Venezuela to open "socialist" securities exchange
* System to finance state-run companies
* Chavez bringing financial markets under state control
* Hopes to win-over middle-class voters
CARACAS, Nov 15 (Reuters) - In what President Hugo Chavez described as a blow for "vampire" capitalism, Venezuela will next month open a state-run stock and bond exchange aimed at financing public companies and wooing middle class voters.
The government's official gazette on Monday published the law ordering the creation of the new market, which will be run by the finance ministry.
In recent weeks, Chavez has accelerated his drive to increase the hand of the state in all sectors of the economy including finance, housing and food production. Oil and heavy industry is already largely government run. [ID:nN12121425]
"The public securities exchange system has been born," Chavez said on his weekly TV show on Sunday in a speech peppered with references to capitalist "vampires" and "vultures." He said it will open in December.
"This is not the capitalist exchange, Dracula, this is the socialist exchange. The state and the republic guarantee your money and it will have a good yield."
Chavez already has his eye on 2012 presidential elections, where he will need the support of some middle-class voters as well as his poor base to win another 6-year term. He says the exchange as well as recent moves against home-builders accused of corruption will favor the middle class.
Savings opportunities in Venezuela are limited, with negative real interest rates and inflation of 27.5 over the past 12 months. As a result, Venezuelans are high spenders.
"When you get your three month bonus, don't spend it all, let's organize, we'll invest it in the exchange," Chavez said.

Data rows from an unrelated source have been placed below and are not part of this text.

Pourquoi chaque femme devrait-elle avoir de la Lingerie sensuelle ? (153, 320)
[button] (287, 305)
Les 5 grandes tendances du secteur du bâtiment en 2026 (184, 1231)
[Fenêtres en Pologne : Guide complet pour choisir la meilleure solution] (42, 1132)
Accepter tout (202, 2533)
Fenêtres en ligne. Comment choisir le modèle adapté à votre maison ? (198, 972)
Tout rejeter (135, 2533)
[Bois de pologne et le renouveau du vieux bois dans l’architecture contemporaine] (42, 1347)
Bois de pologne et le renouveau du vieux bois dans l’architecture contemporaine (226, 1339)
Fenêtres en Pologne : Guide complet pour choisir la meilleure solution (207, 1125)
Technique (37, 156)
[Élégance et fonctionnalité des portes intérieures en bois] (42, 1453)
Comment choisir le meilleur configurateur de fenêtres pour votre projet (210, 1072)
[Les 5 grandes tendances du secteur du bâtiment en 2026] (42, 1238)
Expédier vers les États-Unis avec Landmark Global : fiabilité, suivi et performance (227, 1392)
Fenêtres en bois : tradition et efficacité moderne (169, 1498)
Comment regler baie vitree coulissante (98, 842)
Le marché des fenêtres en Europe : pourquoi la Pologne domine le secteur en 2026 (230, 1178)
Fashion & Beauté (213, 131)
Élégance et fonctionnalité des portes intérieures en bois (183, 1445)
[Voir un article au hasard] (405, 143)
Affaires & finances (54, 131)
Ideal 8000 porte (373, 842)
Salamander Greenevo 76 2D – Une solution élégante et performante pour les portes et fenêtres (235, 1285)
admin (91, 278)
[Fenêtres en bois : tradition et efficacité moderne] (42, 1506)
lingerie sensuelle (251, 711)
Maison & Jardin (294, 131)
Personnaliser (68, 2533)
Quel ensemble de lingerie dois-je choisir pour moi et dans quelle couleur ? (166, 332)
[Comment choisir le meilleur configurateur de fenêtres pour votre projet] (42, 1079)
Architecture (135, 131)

Some Venezuelan workers receive a triple pay check at Christmas.
Many Venezuelans are used to investing in government bonds via private brokerages as a way of accessing dollar and receiving high yields.
But this year the government has overhauled Venezuela's capital markets, closing dozens of brokerages and creating a new state-run currency exchange. [ID:nVENEZUELA]. Both moves restricted investment opportunities for the middle class.
Lawmakers are expected to pass a law in the next few days that would make it easier for Chavez to nationalize banks and would force them to hand over 5 percent of profits for social groups. [ID:nN11201237].
Chavez said the new exchange will be housed in the former offices of Econoinvest, the country's leading brokerage which the government shut earlier this year on charges of fraud.
State oil company PDVSA last week sought permission to trade $3 billion of bonds on the public bourse. Chavez said state companies such as telecoms giant CANTV could raise capital on the market.